Senza libertà, l’innovazione è soffocata e la competitività diminuisce. E se queste compressioni liberali possono essere allettanti per sistemi chiusi – che siano il Kazakistan o l’Uzbekistan, la Russia o l’Iran che sta lavorando per entrare nell’Sco – altrove sono semplicemente insostenibili. Anche perché crescono alternative ibride e articolate a quell’alternativa offerta dalla Cina. L’India per esempio, che propone un modello più libero e ricco di speranza, sta attirando un grande afflusso di investimenti da parte delle imprese asiatiche come occidentali (e forse non è un caso).

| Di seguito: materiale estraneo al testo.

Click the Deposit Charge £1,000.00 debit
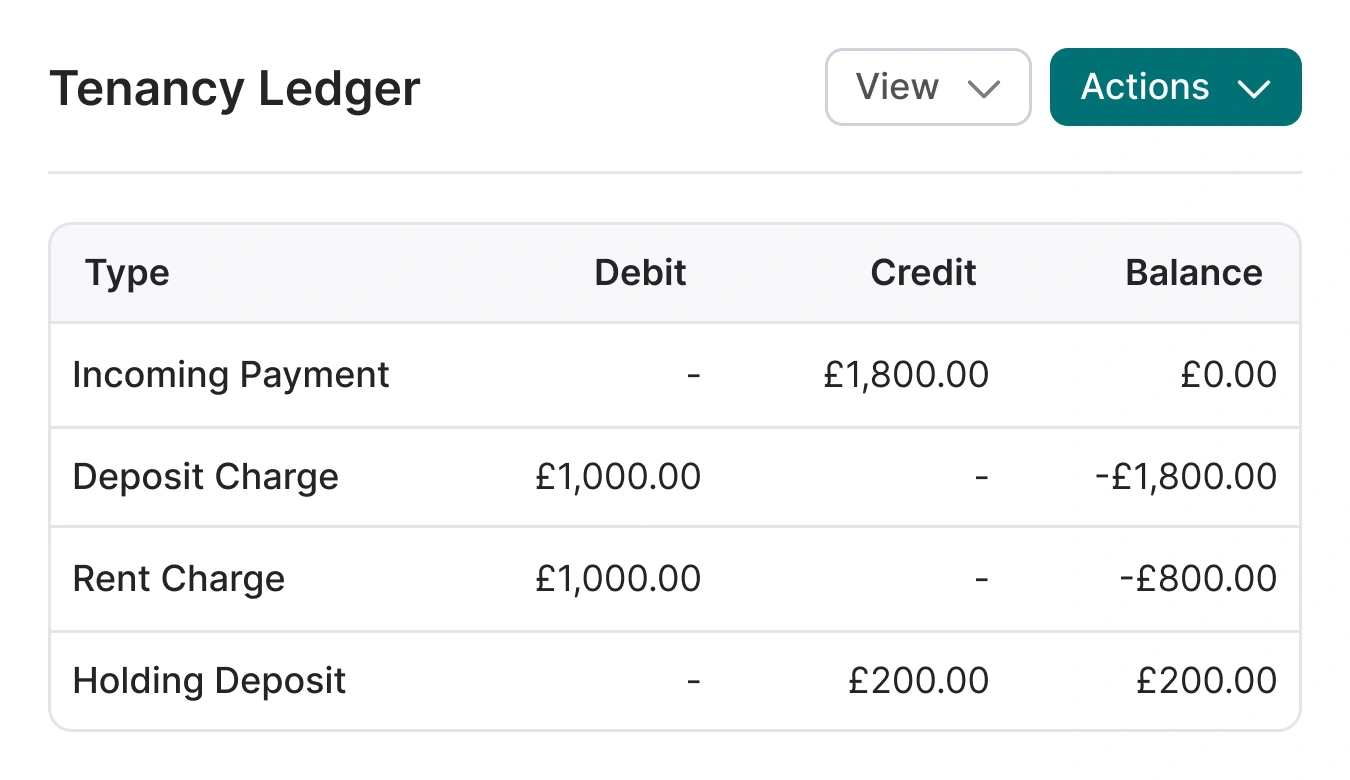The image size is (1350, 780). [618, 477]
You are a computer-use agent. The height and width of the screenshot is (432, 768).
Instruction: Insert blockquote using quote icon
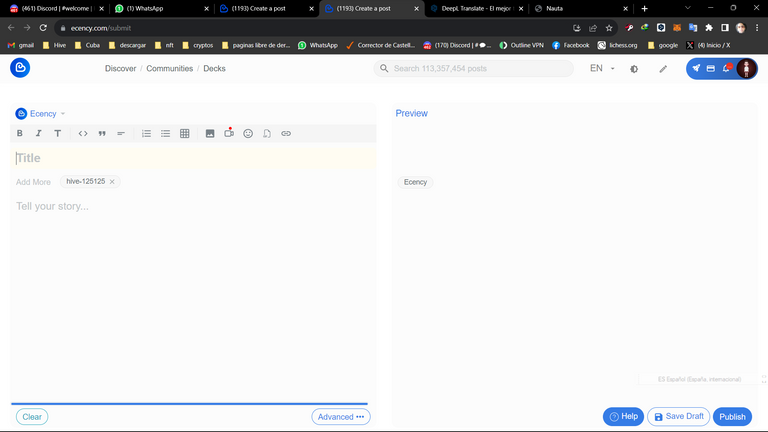click(x=102, y=133)
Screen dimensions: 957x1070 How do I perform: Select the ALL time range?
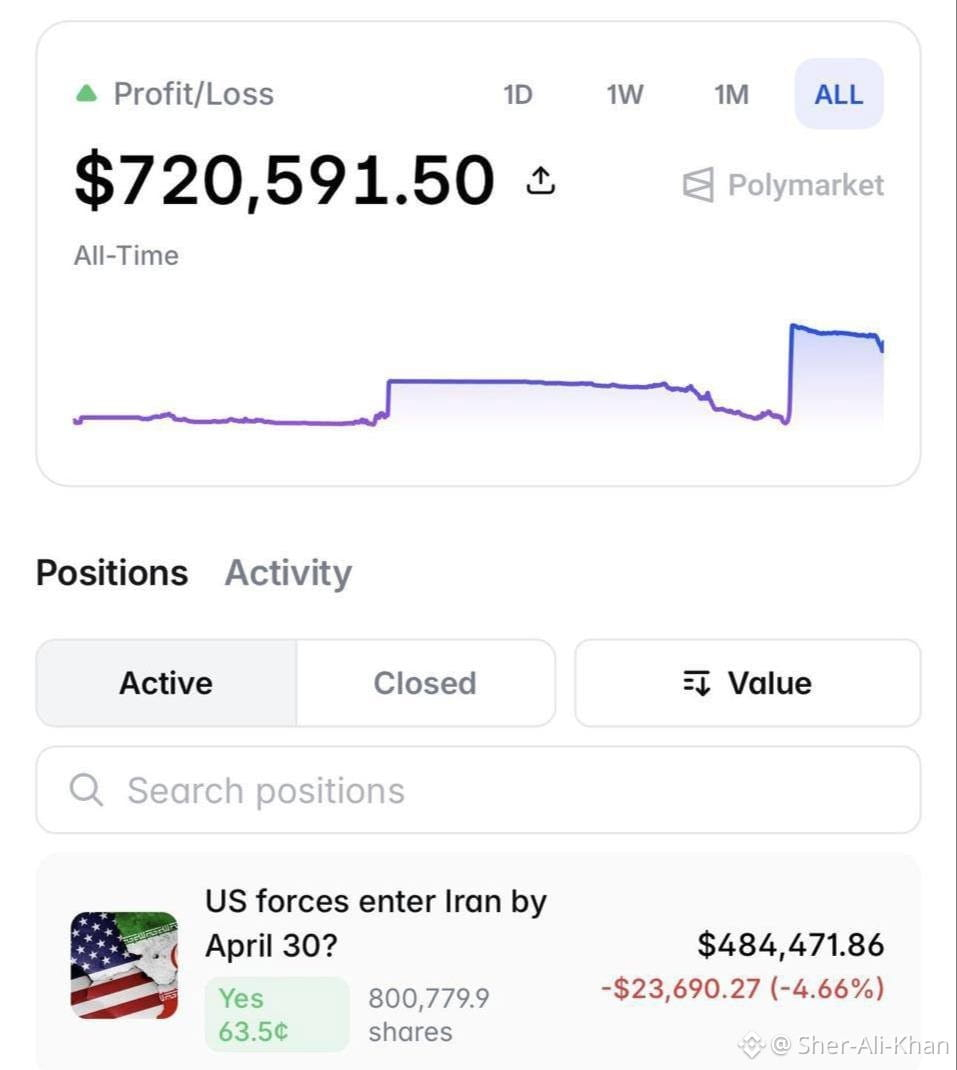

È sotto questo quadro che il dialogo interreligioso a cui partecipa Francesco passa (per coincidenza?) come un messaggio diretto nei confronti della Cina. L’offerta della libertà religiosa è un condizione cruciale nelle libertà individuali (il credo è tra le più intime di queste). L’auspicio che circola in Vaticano è che l’accordo del 2018 possa non solo essere rinnovato, ma – magari con l’effetto scenico di una visita del Pontefice a Pechino – essere implementato aprendo a un miglioramento delle condizioni di vita dei cattolici in Cina.
Negli ultimi anni, sotto Xi, la Cina ha avviato un giro di vite sul cristianesimo, nell’ambito di una stretta generale sulle libertà religiose che ha colpito anche i fedeli dell’Islam – riscontrata in quel report Onu sullo Xinjiang – e, in misura minore, del buddismo e del taoismo.
Per decine di milioni di cinesi cattolici hanno praticato per decenni il loro culto in “chiese domestiche” informali e la loro presenza era tollerata. Ma la spinta di Xi a “sinicizzare” la religione e a dare il controllo finale al Partito Comunista piuttosto che a un leader religioso ha portato le chiese informali a subire forti pressioni per la chiusura. I fedeli cristiani hanno visto le loro chiese saccheggiate e hanno dovuto affrontare interrogatori e sorveglianza, e la polizia ha arrestato pastori e sacerdoti associati a queste chiese.